---- Page extract

Team Hortons
Once upon a time there was a team. In their programs, they never used floats. They only used double doubles.
Contents
Multithreading with Rust
Introduction: The Rust Programming language
Rust is a system programming language (like C and C++, offering direct access to physical memory) sponsored by Mozilla, created in 2010. It is compiled, imperative, functional and strongly typed; it aims to provide better memory safety and still maintain a performance similar to C++, while providing garbage collection through reference counting. Rust won the first place as the "most loved programming language" in 2016 and 2017, in a survey from Stack Overflow 1 2.
Rust has a very strong emphasis in security, more specifically, memory safety. Because of this, the same rules that the compiler requires from a program end up solving many problems that are common in concurrent executions, such as race conditions. This project will explain what these security rules are, how they can prevent problems in parallel programming, as well as demonstrating the correct way to tackle concurrency with Rust.
Memory Ownership and Borrowing
Rust has a very peculiar way to deal with memory deallocation, security, and ownership. Understanding how memory management works is essential in order to understand how to use parallel programming in Rust. Consider the following example, where we create a vector, push some elements into it, and then print the elements:
fn main() {
let mut vec = Vec::new();
vec.push(0);
vec.push(1);
vec.push(2);
for i in vec.iter() {
println!("{}", i);
}
}
Output:
0
1
2
Notice how variables in Rust are immutable (constant) by default - we need to manually specify that the vector can be changed. Failing to do so will result in a compilation error.

--------
---- Entries provided

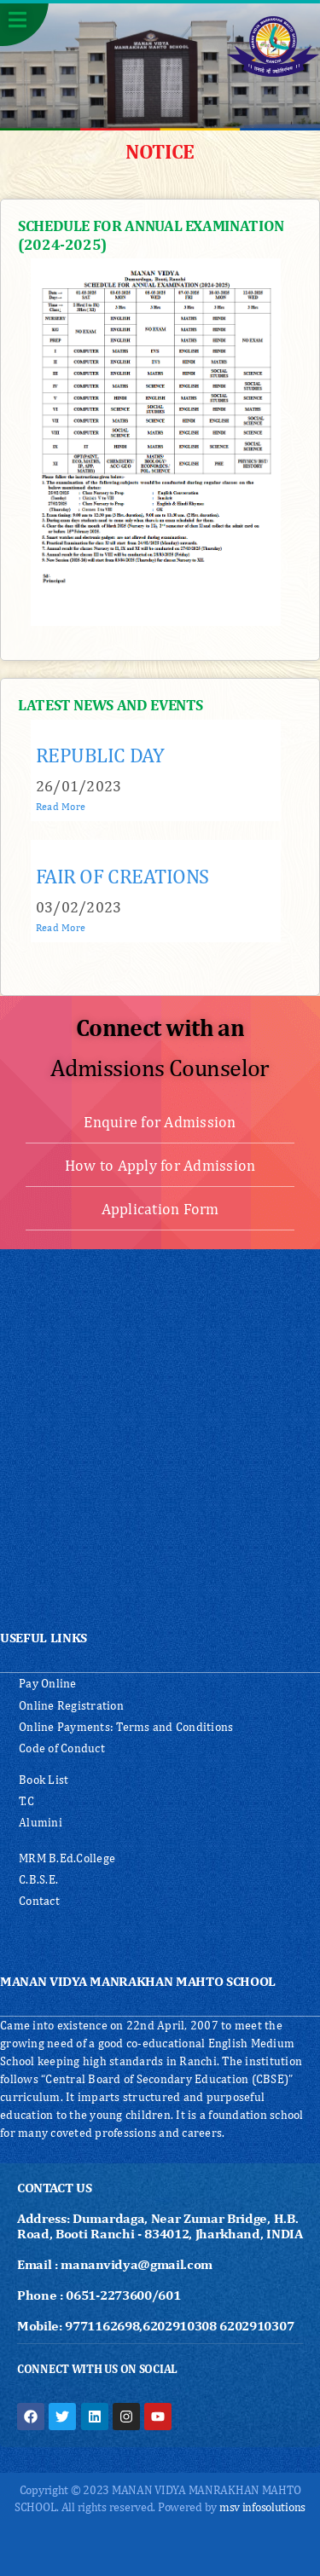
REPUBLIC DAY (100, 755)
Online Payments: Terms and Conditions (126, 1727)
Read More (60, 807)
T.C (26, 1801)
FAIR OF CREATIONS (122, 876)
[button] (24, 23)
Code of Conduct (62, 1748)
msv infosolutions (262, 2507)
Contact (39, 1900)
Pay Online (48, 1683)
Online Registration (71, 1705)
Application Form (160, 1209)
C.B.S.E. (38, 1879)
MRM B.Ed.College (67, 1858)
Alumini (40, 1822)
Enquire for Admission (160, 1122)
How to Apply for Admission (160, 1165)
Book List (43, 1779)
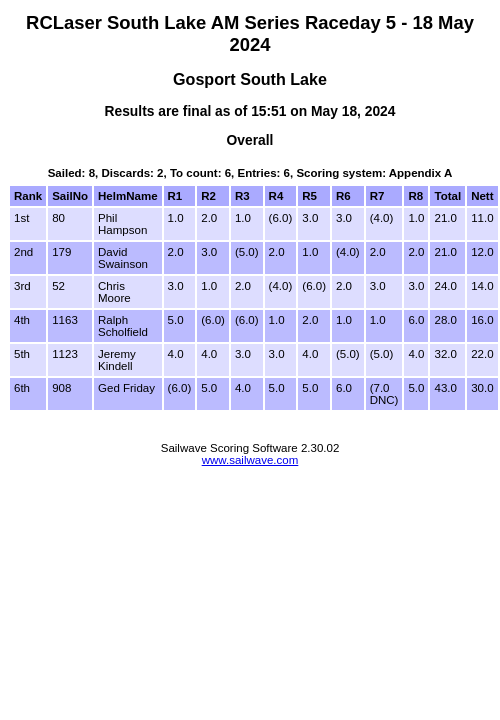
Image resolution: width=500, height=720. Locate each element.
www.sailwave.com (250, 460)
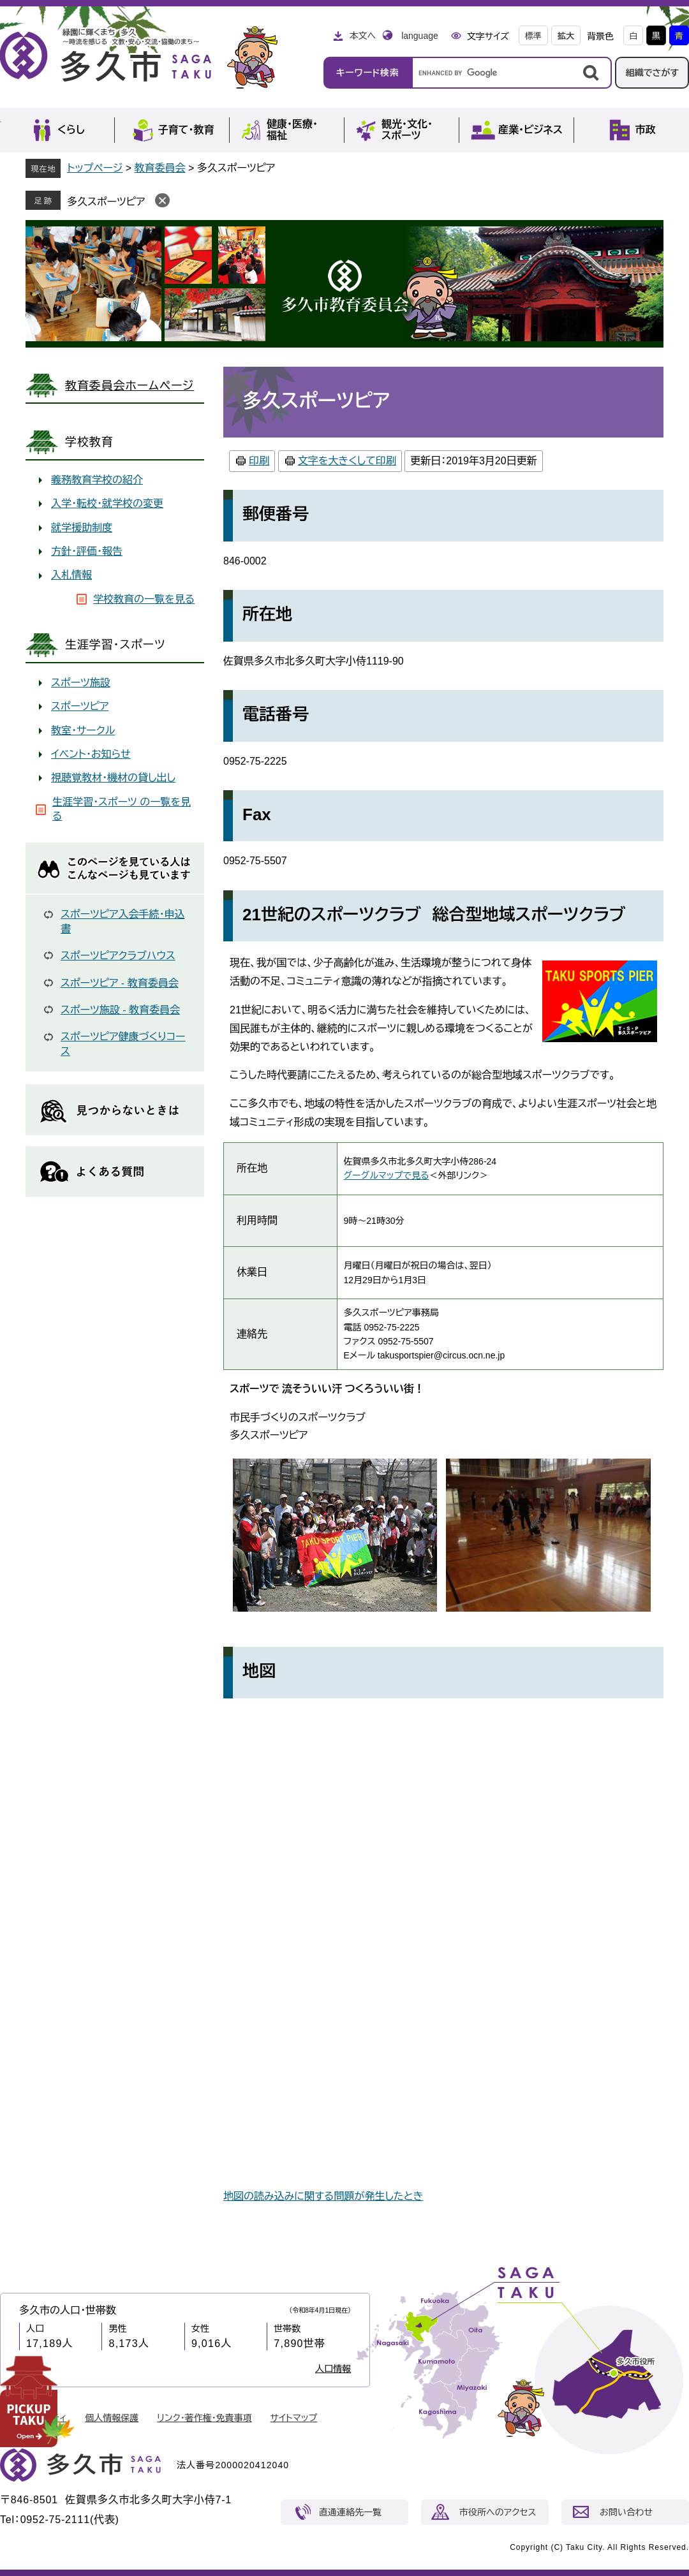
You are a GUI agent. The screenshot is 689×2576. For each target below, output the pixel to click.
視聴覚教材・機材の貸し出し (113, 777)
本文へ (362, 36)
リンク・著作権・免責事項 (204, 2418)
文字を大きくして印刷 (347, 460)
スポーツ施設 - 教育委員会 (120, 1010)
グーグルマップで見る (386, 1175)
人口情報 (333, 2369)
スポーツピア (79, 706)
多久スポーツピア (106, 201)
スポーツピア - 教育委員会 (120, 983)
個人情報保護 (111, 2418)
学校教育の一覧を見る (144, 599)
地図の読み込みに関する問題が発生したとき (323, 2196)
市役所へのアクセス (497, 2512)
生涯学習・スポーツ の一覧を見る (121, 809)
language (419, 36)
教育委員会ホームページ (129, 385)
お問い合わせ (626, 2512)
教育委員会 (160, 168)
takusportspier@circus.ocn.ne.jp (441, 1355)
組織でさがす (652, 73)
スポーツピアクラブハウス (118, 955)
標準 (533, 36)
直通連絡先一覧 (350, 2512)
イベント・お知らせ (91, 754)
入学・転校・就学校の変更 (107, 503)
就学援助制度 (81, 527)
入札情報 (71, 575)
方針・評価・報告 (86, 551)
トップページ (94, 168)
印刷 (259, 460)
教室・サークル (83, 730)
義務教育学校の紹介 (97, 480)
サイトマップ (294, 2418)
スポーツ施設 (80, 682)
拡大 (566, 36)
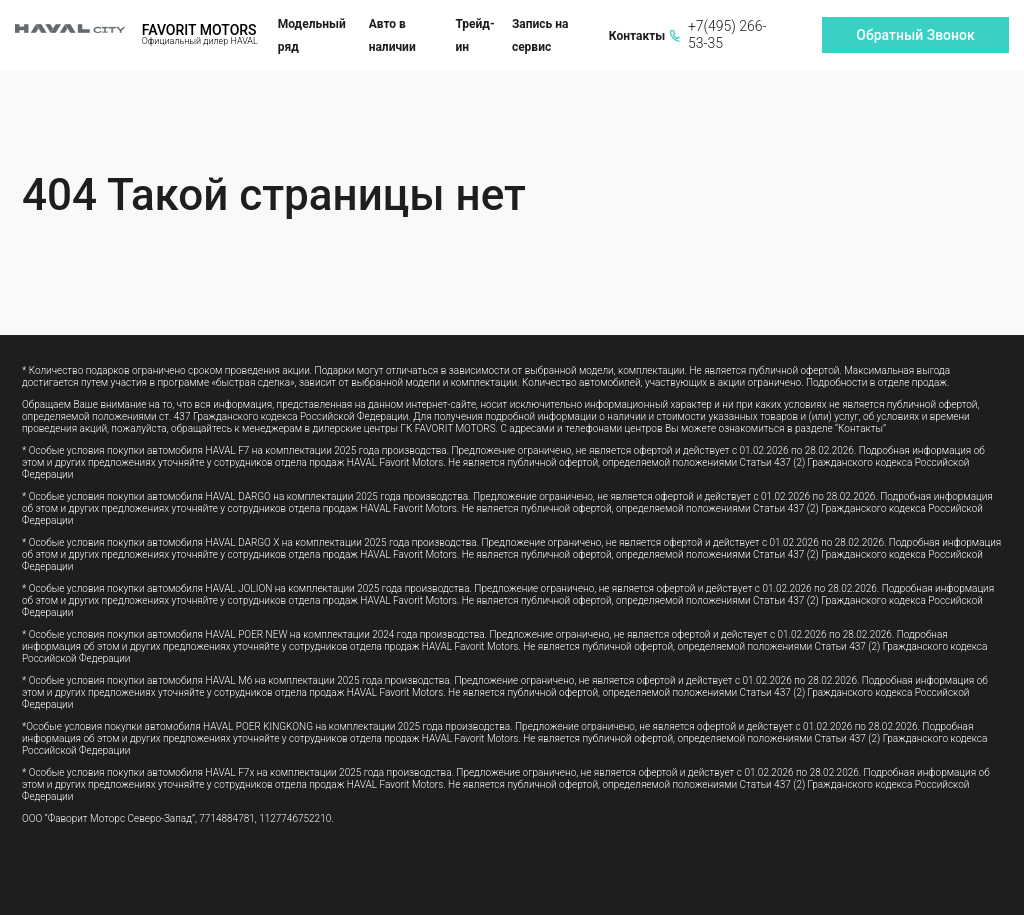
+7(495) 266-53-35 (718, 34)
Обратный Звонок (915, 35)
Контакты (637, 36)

--------

### Instructions to follow
Answer these questions from the page on multithreading with Rust:
(a) Which organization sponsors Rust, and in what year was the language created?
(b) In which years did Rust place first as the "most loved programming language" in the Stack Overflow survey?
(c) What results from not specifying that the vector can be changed?

### Full solution
(a) Mozilla sponsors Rust, which was created in 2010.
(b) 2016 and 2017.
(c) A compilation error.